(Dataset entries)
▼

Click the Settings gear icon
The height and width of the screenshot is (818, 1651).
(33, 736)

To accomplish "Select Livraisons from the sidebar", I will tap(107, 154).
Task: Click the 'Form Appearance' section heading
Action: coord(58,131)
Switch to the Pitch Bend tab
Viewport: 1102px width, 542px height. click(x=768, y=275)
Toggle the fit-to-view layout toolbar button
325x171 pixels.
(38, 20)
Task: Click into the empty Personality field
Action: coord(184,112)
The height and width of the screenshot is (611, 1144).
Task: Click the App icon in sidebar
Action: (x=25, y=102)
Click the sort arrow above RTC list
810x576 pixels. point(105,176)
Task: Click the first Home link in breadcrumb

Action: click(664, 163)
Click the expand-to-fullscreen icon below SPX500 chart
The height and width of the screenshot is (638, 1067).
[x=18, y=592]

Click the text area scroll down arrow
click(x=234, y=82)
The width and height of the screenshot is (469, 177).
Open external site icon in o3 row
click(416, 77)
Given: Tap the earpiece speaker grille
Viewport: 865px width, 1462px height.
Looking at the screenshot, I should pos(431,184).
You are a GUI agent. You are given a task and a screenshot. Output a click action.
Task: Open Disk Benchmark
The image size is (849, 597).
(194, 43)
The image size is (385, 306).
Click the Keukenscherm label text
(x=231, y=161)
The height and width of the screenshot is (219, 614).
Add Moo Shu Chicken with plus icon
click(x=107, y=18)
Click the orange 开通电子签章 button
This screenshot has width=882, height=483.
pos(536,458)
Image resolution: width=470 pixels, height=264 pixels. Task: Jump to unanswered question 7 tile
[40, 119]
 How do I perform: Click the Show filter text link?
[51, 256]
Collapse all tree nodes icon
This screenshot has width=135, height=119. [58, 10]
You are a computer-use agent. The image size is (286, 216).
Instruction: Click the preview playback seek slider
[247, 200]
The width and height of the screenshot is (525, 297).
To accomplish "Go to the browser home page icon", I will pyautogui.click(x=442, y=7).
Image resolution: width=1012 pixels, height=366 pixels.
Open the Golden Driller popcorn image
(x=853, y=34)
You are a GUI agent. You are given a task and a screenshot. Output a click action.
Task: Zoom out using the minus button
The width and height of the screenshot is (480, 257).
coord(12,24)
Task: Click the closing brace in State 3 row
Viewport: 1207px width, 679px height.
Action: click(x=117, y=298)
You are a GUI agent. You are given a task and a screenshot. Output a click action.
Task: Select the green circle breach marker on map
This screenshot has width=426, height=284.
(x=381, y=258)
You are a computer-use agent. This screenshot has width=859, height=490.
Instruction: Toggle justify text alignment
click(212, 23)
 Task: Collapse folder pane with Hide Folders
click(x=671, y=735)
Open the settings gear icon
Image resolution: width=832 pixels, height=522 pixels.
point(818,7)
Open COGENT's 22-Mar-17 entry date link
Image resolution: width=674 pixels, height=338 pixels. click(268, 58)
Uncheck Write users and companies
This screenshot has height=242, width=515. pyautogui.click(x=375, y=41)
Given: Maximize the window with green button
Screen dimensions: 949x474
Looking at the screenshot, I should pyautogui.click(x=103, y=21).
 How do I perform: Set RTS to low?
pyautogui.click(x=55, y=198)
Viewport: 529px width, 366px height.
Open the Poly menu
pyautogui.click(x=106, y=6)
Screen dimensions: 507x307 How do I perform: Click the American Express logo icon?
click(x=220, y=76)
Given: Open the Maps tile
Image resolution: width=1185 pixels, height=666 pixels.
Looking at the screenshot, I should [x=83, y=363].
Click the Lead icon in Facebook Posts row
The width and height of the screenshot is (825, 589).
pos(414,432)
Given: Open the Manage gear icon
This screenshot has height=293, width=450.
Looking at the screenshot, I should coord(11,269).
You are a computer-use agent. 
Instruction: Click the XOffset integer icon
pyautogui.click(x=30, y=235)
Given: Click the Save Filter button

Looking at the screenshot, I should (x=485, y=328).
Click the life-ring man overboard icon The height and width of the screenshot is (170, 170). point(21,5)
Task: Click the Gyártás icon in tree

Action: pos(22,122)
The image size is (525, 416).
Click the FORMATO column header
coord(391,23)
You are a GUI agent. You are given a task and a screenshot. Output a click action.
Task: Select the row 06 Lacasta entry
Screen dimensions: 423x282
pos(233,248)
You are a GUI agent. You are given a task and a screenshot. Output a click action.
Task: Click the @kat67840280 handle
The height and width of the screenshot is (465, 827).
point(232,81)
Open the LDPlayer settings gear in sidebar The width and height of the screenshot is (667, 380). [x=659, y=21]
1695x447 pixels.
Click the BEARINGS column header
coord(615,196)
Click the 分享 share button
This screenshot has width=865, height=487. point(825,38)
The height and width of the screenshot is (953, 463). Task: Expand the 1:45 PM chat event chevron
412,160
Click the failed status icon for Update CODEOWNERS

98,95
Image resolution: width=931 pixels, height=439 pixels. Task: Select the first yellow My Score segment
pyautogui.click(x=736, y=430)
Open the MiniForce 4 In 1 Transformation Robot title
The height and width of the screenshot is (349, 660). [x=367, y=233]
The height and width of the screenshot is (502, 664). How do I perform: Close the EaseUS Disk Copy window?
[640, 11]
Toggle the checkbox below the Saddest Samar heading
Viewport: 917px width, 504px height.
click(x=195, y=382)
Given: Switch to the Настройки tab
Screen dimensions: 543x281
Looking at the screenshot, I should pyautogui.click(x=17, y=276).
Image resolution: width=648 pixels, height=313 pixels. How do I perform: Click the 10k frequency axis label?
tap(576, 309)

▲

#### EXERCISE
Count lines above with the word "green". Give the number only.

#### THE ANSWER
2